(Extracted records)
-------------------------

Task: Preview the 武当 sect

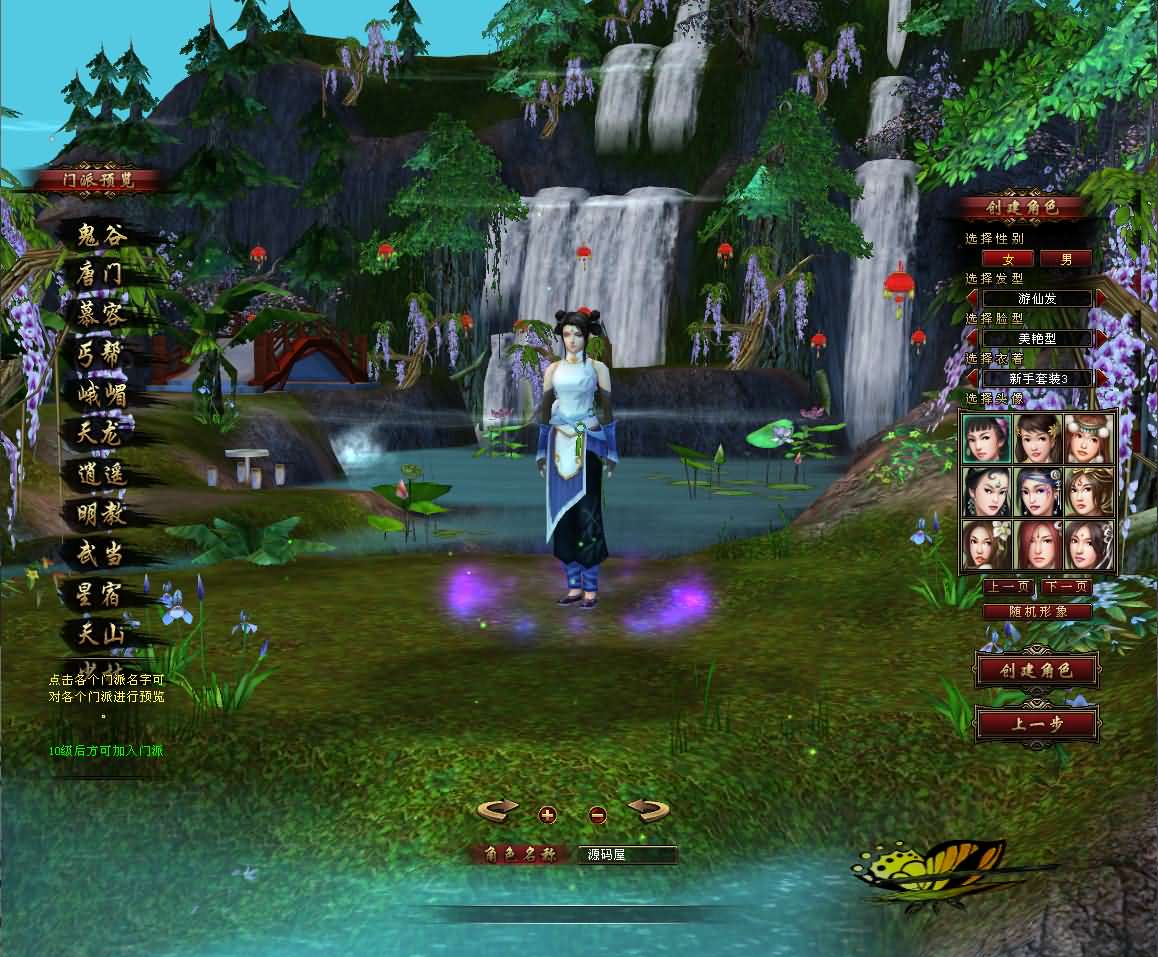Action: [x=103, y=554]
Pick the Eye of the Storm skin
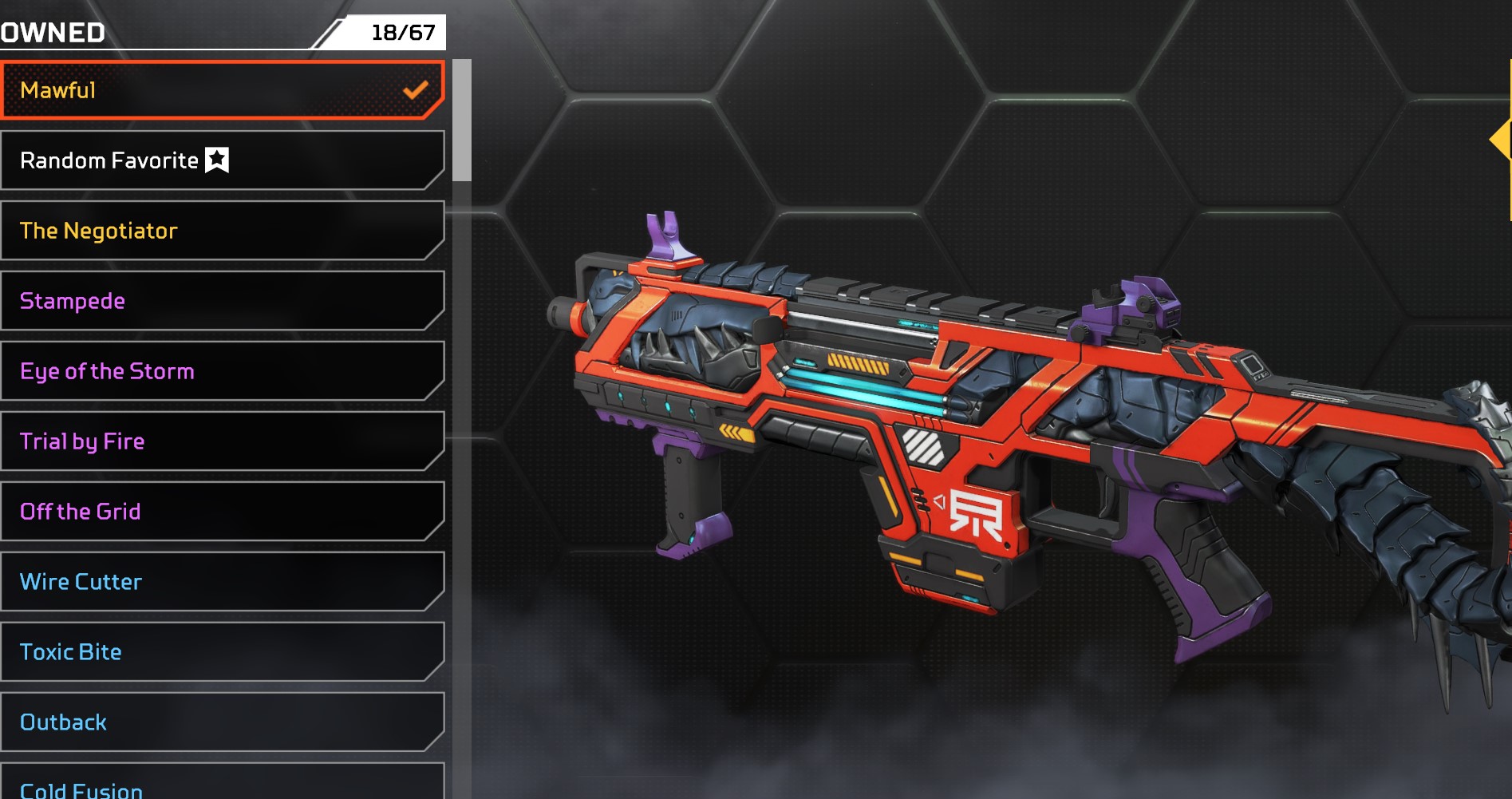The image size is (1512, 799). pyautogui.click(x=222, y=371)
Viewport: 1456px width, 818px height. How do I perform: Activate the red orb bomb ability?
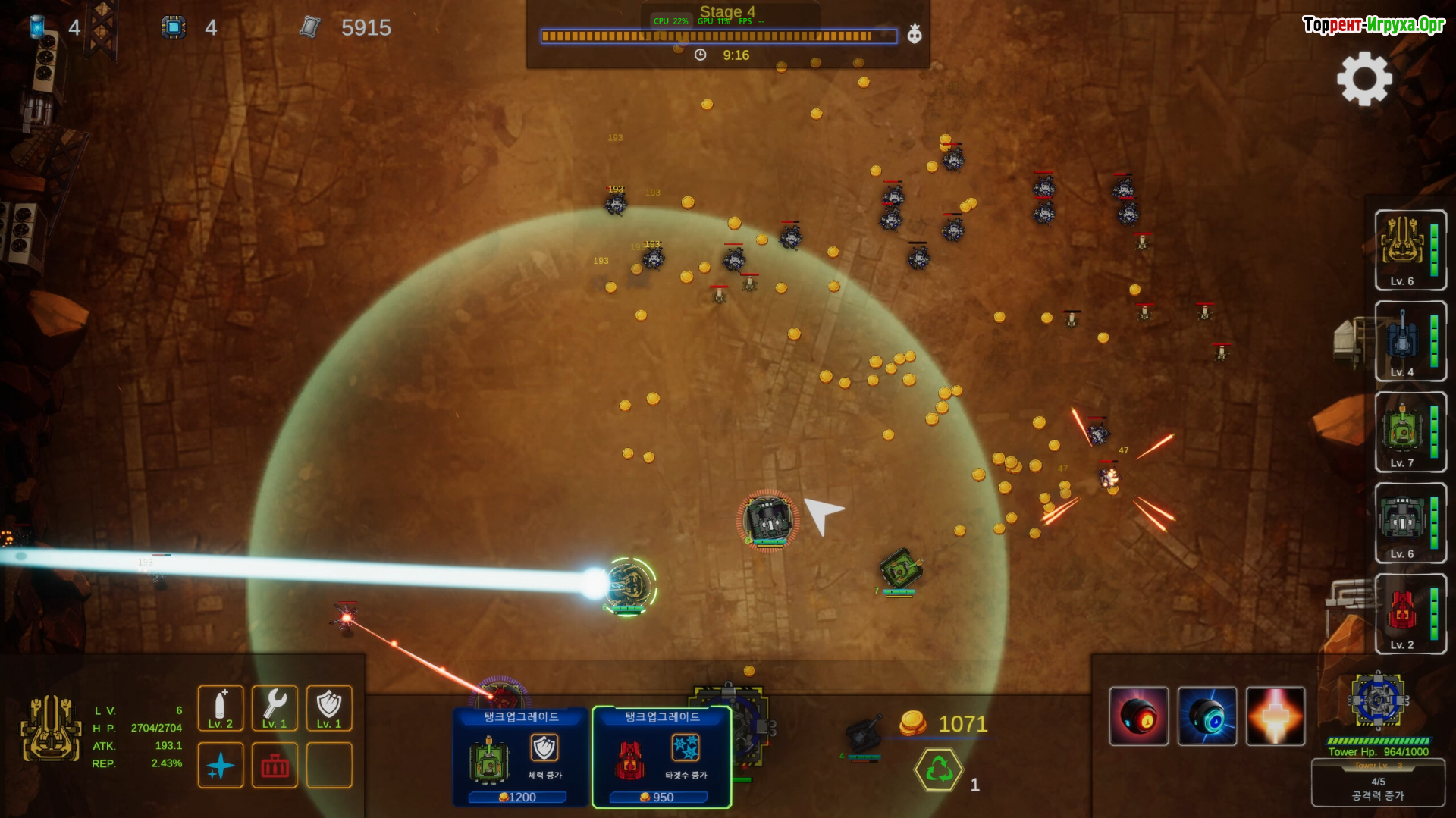click(1138, 716)

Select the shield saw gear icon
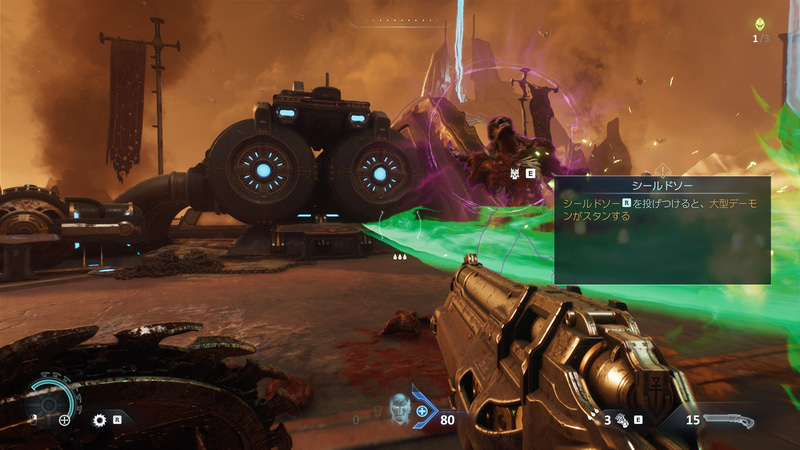99,420
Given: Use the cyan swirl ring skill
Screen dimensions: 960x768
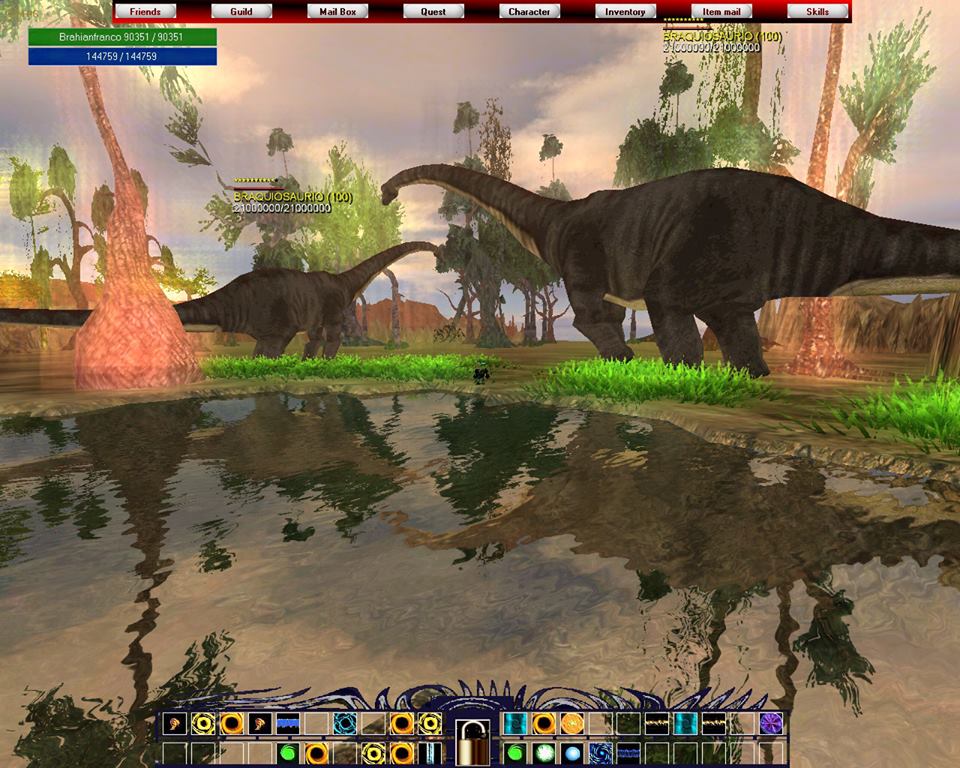Looking at the screenshot, I should point(346,723).
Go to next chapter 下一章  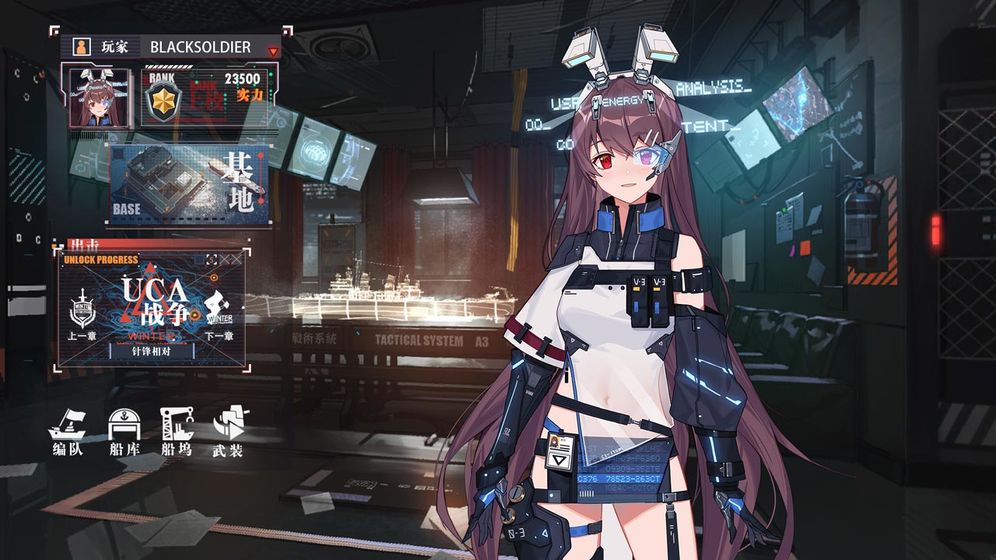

-------------------------

Convert the records above into a Markdown table with the columns Row and Record line, with one numbered row for each line and no blank lines. Leave the pictures out.

* **FINAL ANSWER**
| Row | Record line |
|---|---|
| 1 | Task: Preview the 武当 sect |
| 2 | Action: [x=103, y=554] |
| 3 | Pick the Eye of the Storm skin |
| 4 | The image size is (1512, 799). pyautogui.click(x=222, y=371) |
| 5 | Viewport: 1456px width, 818px height. How do I perform: Activate the red orb bomb ability? |
| 6 | click(1138, 716) |
| 7 | Select the shield saw gear icon |
| 8 | 99,420 |
| 9 | Given: Use the cyan swirl ring skill |
| 10 | Screen dimensions: 960x768 |
| 11 | Looking at the screenshot, I should point(346,723). |
| 12 | Go to next chapter 下一章   |